Flexitarianism is a trend that reared its head in 2018 and is being widely gaining traction with those concerned about carbon footprint mitigation. Scientists and researchers at Oxfords’ Future of Food program have advised people to undertake dietary changes in order to mitigate climate change. They have particularly promoted the flexitarian diet because it could help to cut food-related emissions.
This is a wider pattern in society and we expect its continued growth in 2019. Social media hasn’t been left behind in encouraging Flexitarianism. Notably, there is a #meatfreemonday hashtag which might be a trending topic in 2019.
‘The Flexitarian Diet is a style of eating that encourages mostly plant-based foods while allowing meat and other animal products in moderation. It’s more flexible than fully vegetarian or vegan diets. The Flexitarian Diet has no clear-cut rules or recommended numbers of calories and macronutrients. In fact, it’s more a lifestyle than a diet’ (Lizzie Streit Healthline).

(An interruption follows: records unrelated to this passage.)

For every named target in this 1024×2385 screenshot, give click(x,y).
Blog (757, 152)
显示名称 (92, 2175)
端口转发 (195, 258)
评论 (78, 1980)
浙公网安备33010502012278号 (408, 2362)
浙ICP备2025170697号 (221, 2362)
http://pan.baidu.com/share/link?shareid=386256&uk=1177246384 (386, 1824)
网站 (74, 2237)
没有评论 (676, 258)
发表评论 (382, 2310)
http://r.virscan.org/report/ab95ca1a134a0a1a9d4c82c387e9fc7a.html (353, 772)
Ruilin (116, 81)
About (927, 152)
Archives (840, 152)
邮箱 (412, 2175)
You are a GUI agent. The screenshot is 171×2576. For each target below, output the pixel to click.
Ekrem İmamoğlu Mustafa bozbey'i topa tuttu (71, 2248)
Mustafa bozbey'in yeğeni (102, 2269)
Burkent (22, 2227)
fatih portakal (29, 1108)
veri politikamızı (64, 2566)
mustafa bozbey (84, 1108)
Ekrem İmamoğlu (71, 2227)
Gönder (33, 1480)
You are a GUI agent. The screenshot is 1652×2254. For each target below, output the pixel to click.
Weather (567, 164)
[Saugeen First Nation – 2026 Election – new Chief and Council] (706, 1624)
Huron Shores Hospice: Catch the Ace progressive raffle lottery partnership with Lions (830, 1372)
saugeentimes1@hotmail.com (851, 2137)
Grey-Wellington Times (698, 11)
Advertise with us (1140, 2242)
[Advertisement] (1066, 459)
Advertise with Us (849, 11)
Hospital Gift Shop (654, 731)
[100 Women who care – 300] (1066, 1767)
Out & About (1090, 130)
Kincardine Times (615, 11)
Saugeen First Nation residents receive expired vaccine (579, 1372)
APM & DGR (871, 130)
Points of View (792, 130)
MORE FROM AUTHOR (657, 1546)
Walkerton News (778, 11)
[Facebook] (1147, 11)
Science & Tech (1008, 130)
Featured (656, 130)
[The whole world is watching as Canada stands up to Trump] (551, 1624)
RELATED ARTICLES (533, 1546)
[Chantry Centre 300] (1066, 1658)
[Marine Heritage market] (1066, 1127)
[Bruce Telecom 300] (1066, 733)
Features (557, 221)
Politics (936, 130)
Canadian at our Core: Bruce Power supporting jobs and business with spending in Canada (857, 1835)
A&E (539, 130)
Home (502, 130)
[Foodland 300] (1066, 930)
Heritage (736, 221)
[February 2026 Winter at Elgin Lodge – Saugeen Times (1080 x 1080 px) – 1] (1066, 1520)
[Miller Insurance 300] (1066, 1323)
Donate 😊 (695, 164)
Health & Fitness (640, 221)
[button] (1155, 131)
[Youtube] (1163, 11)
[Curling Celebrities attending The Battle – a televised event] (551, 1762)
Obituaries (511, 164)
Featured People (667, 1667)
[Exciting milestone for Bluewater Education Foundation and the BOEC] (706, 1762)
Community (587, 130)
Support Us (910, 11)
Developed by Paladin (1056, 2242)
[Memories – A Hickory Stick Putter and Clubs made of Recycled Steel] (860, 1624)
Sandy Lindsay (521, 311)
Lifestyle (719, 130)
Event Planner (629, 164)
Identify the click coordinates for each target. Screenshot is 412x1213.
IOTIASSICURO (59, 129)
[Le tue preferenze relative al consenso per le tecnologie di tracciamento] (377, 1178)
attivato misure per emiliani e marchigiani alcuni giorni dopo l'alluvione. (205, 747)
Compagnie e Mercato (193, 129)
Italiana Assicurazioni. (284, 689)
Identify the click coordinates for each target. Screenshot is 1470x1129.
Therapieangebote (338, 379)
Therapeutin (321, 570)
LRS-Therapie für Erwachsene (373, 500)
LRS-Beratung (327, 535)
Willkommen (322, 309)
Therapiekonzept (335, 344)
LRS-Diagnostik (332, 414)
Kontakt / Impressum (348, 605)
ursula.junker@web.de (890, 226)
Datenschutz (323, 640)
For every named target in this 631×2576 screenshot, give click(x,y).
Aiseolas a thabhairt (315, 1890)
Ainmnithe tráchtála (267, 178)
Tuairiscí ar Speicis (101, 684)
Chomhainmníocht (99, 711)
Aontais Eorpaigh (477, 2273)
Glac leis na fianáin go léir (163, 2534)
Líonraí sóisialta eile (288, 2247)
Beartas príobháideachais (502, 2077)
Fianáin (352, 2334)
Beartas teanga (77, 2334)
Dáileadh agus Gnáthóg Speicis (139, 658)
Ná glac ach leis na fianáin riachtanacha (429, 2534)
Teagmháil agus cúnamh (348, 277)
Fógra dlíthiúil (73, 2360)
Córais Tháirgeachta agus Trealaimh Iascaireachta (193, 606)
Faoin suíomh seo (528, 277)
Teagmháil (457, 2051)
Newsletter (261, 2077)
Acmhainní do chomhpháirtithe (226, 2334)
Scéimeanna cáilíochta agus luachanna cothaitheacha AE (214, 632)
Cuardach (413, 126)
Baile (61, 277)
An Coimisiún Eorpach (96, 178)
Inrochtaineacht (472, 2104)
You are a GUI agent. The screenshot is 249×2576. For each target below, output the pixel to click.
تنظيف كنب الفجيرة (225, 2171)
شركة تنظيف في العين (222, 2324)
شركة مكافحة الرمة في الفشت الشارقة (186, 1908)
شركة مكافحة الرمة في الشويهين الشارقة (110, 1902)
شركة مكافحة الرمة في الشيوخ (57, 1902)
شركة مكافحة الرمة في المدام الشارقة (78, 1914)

The ketogenic diet is another behaviour that is taking the food market by a storm. We can only expect the trend to grow tremendously in 2019. Thanks to social media awareness and campaigns, the demand for keto products has exponentially risen. In fact, searches for the term keto on search engines has superseded “intermittent, “paleo” and “Whole 30” searches.
We spoke to nutritionist Gavin Allinson who explained it further;
‘The Keto Diet is a High Fat Low Carb approach that is the most popular diet in the US at the moment. It is a High Fat Low Carb approach. The major benefits are that when your body breaks down fat it produces ketones as an alternative fuel to glucose. Ketones have numerous advantages over glucose as a fuel, they help suppress appetite and reduce inflammation, helping with less aches and pains and overall improvement with degenerative diseases. In addition, it can improve brain function and mental cognition; its shown great results with Alzheimer’s patients and busy executives love the mental focus it gives! One potential downside is that it is quite strict in restricting carbohydrate to 20g per day otherwise your body won't produce ketones. However drinkable ketones are now available and are the fastest growing supplement category in the world right now.’
Gavin Allinson www.ExogenousKetones.net
Conclusively, people are increasingly becoming concerned about their food and health. As a result, the emergence of healthy and effective dietary trends has dominated major discussions and 2019 will see the trend continue. The Keto diet is playing a bigger role in the states already, where on recent visits we saw fixtures in retailers and health food shops dedicated to this area.
We look forward to the emergence of more food trends. However, as for now protein on the go, flexitarian and Keto diets are some of the key behavioural trends which we expect to leave a footprint in the food market in the coming year and transition into the NPD we see hitting the shelves.